Já pela positiva, aponta a “possibilidade de se recorrer a concursos de conceção-construção sem ser em casos excecionais”, salientando que tal era “inevitável para evitar a perda de fundos comunitários, designadamente do PRR, permitindo os concursos informalmente designados por ‘2 em 1’, que podem evitar demoras burocráticas, ganhando-se tempo para se tentar reverter alguns dos atrasos verificados no planeamento do PRR”.
Sérgio Barbosa, advogado da empresa de engenharia e construção Teixeira, Pinto & Soares (TPS), de Amarante, fala em “vários obstáculos” logo desde o lançamento de um concurso público até à sua adjudicação e considera que as várias alterações que têm vindo a ser introduzidas no CCP ao nível dos erros e omissões do projeto “nem sempre [foram] bem conseguidas, nomeadamente quanto à assunção de responsabilidade pelo preço dos trabalhos complementares, anteriormente designados por trabalhos de suprimento de erros e omissões”.

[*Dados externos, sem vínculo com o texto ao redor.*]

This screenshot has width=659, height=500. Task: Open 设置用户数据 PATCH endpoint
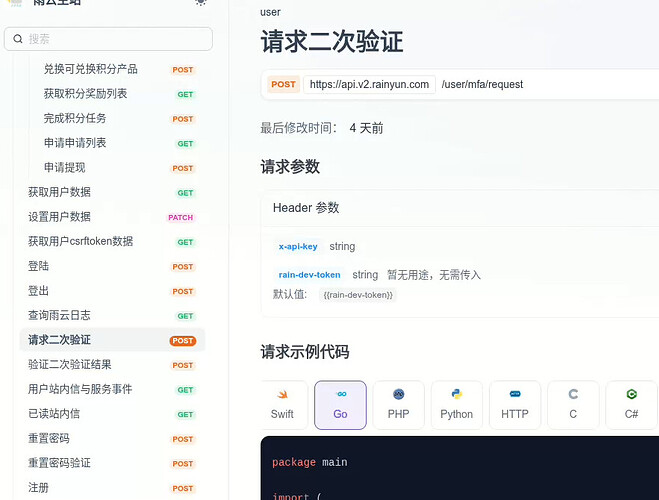(60, 217)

Na opinião da Carla Granjo Advogados, para as empresas, as consequências mais gravosas dos problemas jurídicos no setor são “as penalidades aplicadas por atrasos na execução das empreitadas e os sobrecustos decorrentes da sobre estadia em obra”.

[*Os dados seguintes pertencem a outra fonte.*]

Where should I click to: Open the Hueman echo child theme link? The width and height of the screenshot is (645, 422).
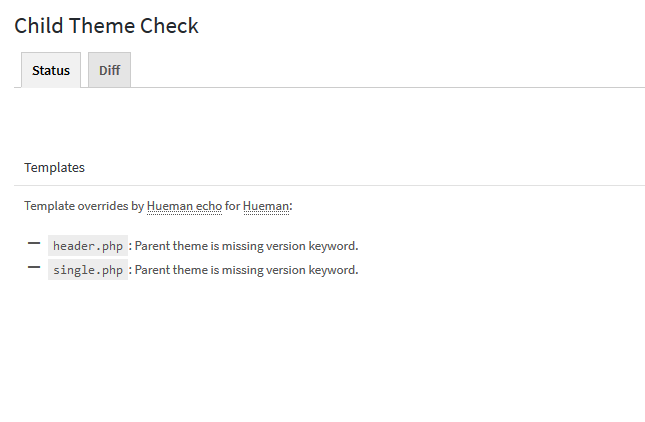pyautogui.click(x=184, y=206)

Já para a economia, os principais efeitos negativos são “os acréscimos da despesa com os sobrecustos das empreitadas, incluindo reposição do equilíbrio financeiro dos contratos e com as revisões de preços, sem olvidar as perdas decorrentes da indisponibilidade das obras no tempo previsto”.
Uma “maior maturação na conceção dos projetos, evitando alterações em fase de execução”, e uma “maior interação entre as adjudicantes e as entidades gestoras dos fundos ao nível da interpretação das normas nacionais e comunitárias” são algumas das sugestões da advogada para evitar estes conflitos.
Para a PLMJ, seria também “muito importante que as obras de valor superior a, por exemplo, 25 milhões de euros tivessem obrigatoriamente um mecanismo [como os denominados CPAL – Comités de Prevenção e Acompanhamento de Litígios] para não se chegar ao final de execução dos contratos com ações de dezenas de milhões de euros”.
“Acha normal que em pleno século XXI, um litígio que venha a ocorrer numa obra do PRR venha a ser decidido daqui a dez ou 15 anos num tribunal? É absolutamente irracional em termos económicos”, corrobora Bartolomeu de Noronha.
Havendo já quem prognostique que poderá vir a ser difícil encontrar empresas que assumam o risco de certas empreitadas, um grupo de empresas de engenharia e de advocacia (Observatório das Autarquias Locais, TPS, PLMJ Advogados, Borges da Ponte Linhares Dias & Associados, Carla Granjo Advogados, CMS Rui Pena & Arnaut, Cuatrecasas, Eversheds Sutherland FCB, e Rosário Coimbra Advogados) tem procurado definir boas práticas e encontrar formas de dirimir conflitos e criar uma espécie de jurisprudência tácita, pretendendo, neste sentido, lançar, no próximo mês de outubro, uma publicação dedicada ao tema, designada Revista de Direito da Construção.